Stored records
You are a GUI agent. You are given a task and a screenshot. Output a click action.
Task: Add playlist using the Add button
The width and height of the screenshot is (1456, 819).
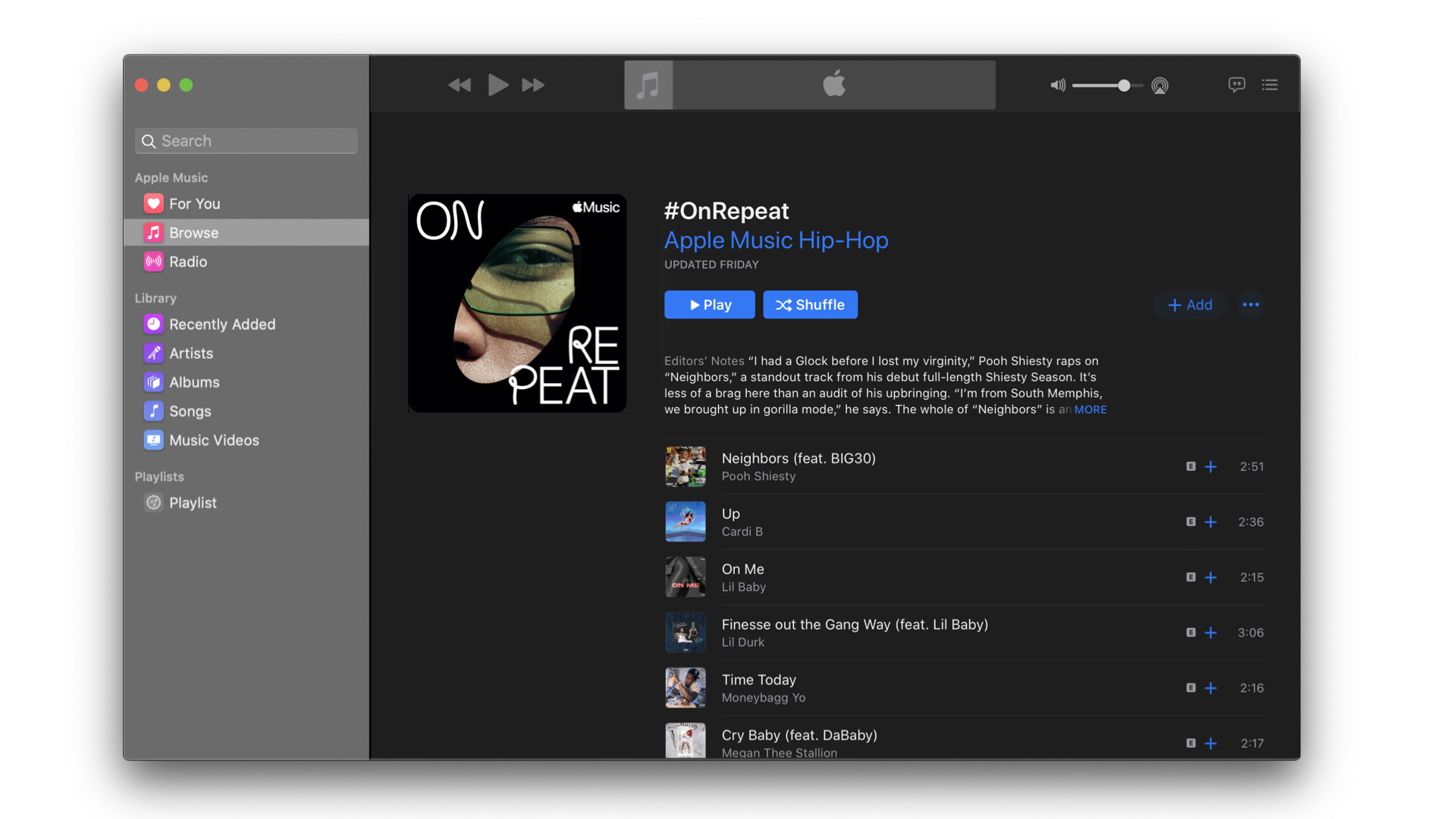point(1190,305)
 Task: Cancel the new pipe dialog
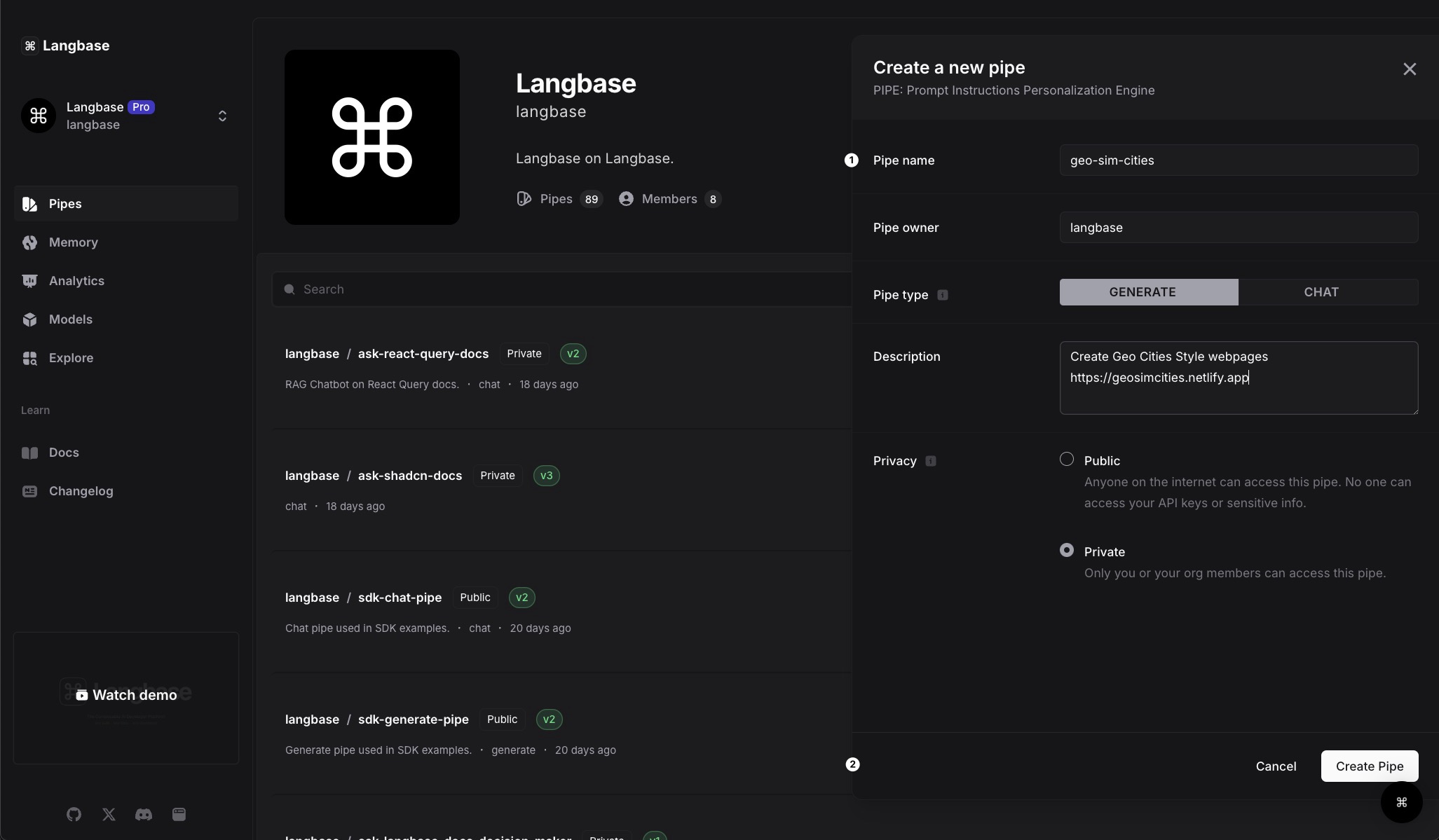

(Problem to work on) Quote only the lines that start at the line holding "Task: Add playlist using the Add button" and end at the last line of the entries, including both of those lines, and omit every picture.

(Solution)
Task: Add playlist using the Add button
The width and height of the screenshot is (1456, 819).
point(1190,305)
 Task: Cancel the new pipe dialog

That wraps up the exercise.